- _Exercise goal_
Turn the records from the line with "Open the info@julien.realtor email link" to the line with "point(592,47)", both included, into a JSON list of strings with one string per line, skipping blank lines. Leave the pictures out.

- _Material provided_
— start —

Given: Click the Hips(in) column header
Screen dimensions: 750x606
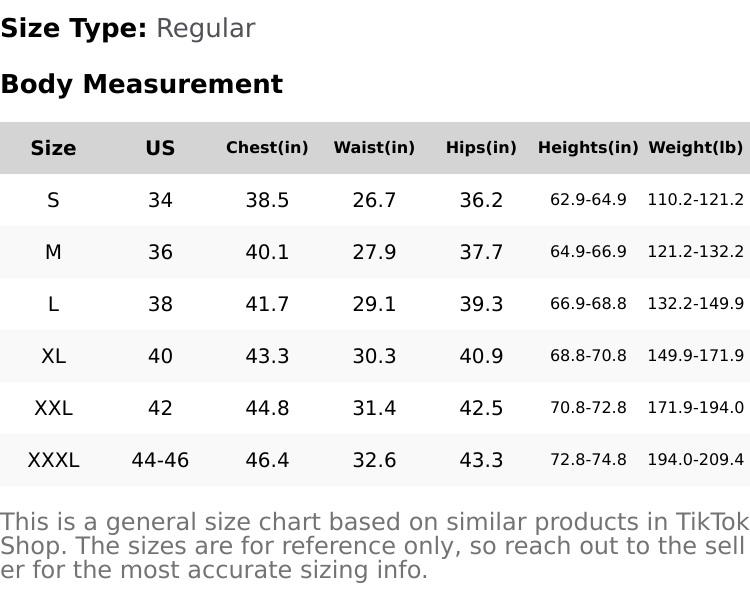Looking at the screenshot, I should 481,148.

— end —
— start —

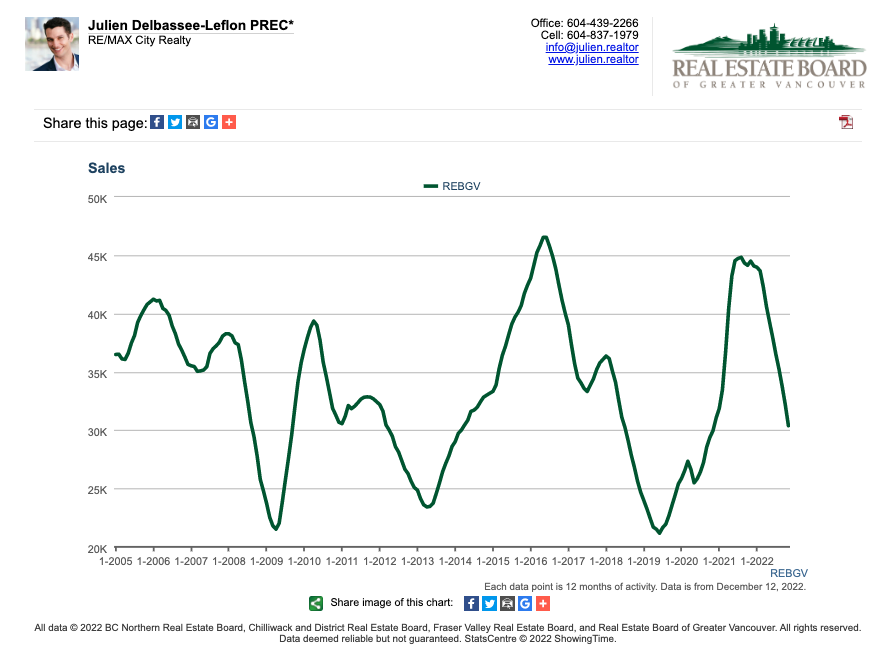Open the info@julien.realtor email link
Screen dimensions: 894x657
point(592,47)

— end —

- _Solution to this task_
[
  "Open the info@julien.realtor email link",
  "Screen dimensions: 894x657",
  "point(592,47)"
]